>> start Exercise inputs

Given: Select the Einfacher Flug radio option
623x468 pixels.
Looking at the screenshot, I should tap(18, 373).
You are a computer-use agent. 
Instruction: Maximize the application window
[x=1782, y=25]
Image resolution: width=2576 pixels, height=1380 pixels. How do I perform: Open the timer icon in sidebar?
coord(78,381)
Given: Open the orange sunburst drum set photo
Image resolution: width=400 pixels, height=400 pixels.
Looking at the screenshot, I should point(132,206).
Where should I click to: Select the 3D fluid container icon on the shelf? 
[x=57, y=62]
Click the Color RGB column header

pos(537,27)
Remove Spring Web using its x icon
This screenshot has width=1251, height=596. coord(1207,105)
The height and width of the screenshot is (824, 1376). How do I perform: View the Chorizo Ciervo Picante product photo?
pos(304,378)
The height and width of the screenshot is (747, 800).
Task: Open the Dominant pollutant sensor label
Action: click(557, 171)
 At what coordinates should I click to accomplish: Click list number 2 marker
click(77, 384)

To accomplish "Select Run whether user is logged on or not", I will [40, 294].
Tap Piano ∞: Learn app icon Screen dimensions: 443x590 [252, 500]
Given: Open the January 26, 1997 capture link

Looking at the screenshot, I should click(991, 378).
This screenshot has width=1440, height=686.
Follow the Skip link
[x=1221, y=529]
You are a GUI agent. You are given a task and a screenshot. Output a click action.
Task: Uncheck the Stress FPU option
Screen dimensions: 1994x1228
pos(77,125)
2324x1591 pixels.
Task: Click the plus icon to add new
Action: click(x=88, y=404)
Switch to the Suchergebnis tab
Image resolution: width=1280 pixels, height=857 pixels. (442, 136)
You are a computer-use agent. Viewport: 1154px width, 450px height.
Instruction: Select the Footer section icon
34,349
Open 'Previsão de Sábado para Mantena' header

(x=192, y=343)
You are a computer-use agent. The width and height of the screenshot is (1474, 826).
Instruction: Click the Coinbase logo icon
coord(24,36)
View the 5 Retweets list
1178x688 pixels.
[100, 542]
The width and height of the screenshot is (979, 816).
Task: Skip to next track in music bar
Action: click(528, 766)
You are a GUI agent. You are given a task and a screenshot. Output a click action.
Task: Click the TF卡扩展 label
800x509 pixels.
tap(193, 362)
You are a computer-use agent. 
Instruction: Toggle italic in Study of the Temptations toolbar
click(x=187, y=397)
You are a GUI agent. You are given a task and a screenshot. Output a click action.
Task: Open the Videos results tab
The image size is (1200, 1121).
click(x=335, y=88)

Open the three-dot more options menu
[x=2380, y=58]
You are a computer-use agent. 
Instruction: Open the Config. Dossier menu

>> end Exercise inputs

Count the lines above that contain the word "perform". Reply with the number only.

Correct answer: 2